Mylan CEO Heather Bresch didn’t prepare well for her hearing either, blaming rising business costs and regulation for the company’s decision to rapidly increase the price of its EpiPen injection product more than five fold. At one point, Bresch understated the amount of profits the company made on each EpiPen, forcing it to release an embarrassing clarifying statement after her hearing.
To Munoz’s credit, he came prepared—with detailed and meaningful information about what United was doing to fix the problem. And he came with apologies. Lots of them.
“It was a mistake of epic proportions, clearly, in hindsight,” he told the House, while saying sorry to the injured passenger, the passenger’s family, other customers on the flight, the airline’s customers in general and United’s employees.
“Further, I’m personally sorry for the fact that my immediate response and the response of our airline was inadequate,” he said. “In that moment for our customers and our company we failed, and so as CEO, at the end of the day, that is on me.”
Munoz also outlined four ways in which the airline had failed, including:
1. Calling on law enforcement when a safety or security risk did not exist. “That should never happen.
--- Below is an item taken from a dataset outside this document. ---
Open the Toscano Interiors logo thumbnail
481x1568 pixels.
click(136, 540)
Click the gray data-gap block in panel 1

Period,” Munoz said.
2. Rebooking crew at the very last minute. “We created a situation of our own doing that we should never have done,” he said.
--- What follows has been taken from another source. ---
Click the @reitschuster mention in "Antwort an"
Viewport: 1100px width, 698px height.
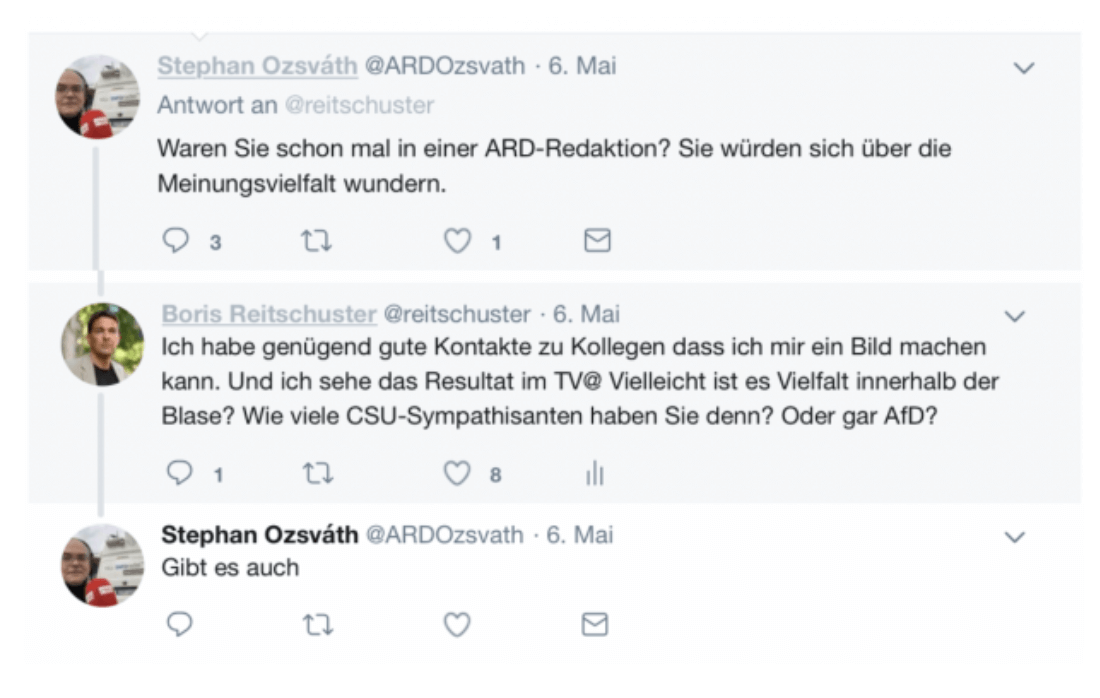(360, 105)
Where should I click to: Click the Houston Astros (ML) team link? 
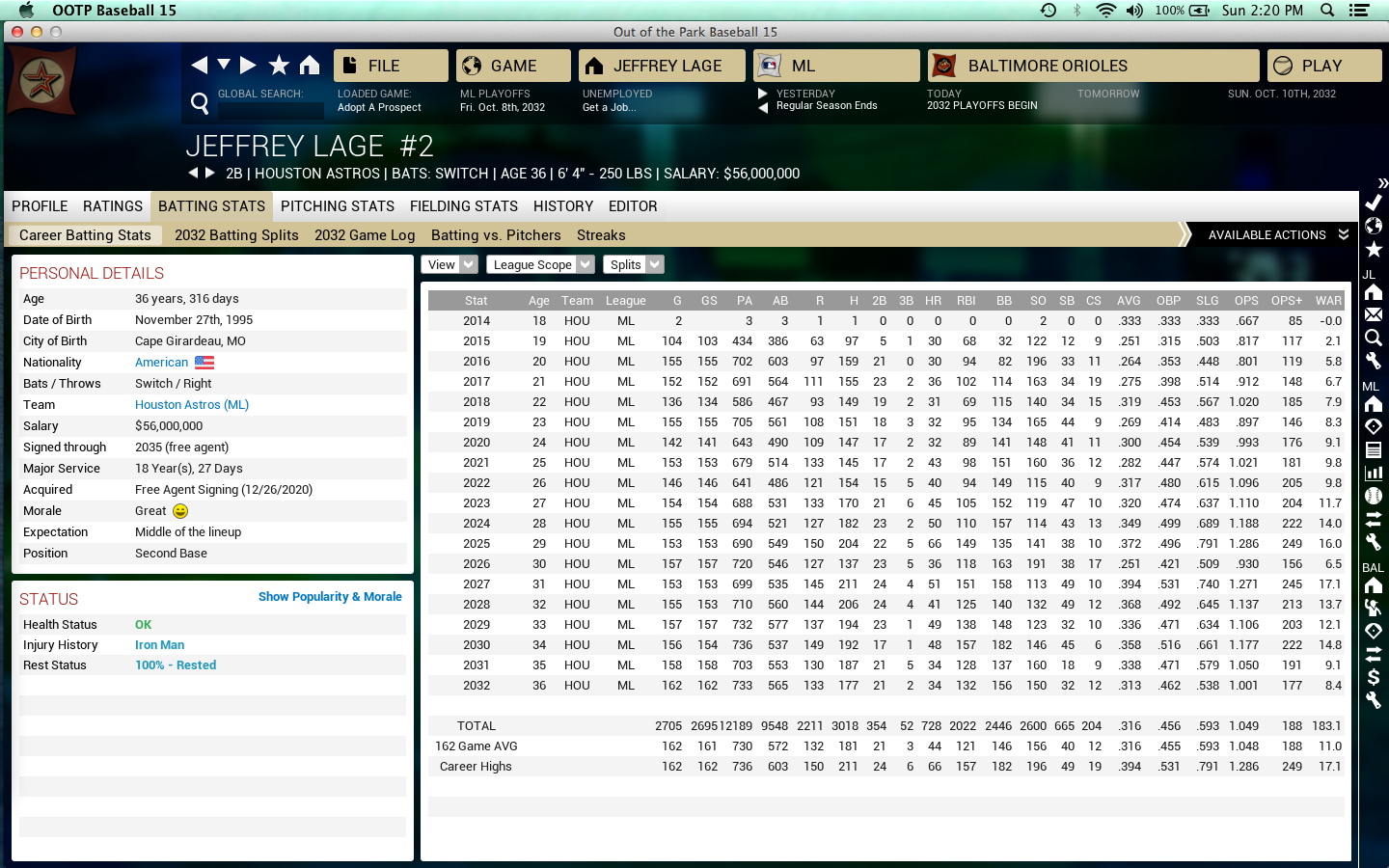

3. Not offering enough compensation to incentivize customers to give up their seats.
4. Not giving its employees enough authority to do the right thing.
Munoz added: “This is a turning point for United and our 87,000 professionals. It is my mission to ensure we make the changes needed to provide our customers with the highest level of service and the deepest sense of respect.”
His words may ring a little hollow, given his failure to issue a convincing apology in the first place, at one point calling the injured passenger, who refused to leave the flight, “belligerent”.
Still, airline stocks, including United’s, soared yesterday, indicating investors were happy enough with Munoz’s performance. Rival carrier Delta also had released some upbeat traffic figures, while lawmakers, although clearly angered during the four-hour hearing, stopped short of airing any immediate plans to introduce heavier regulations.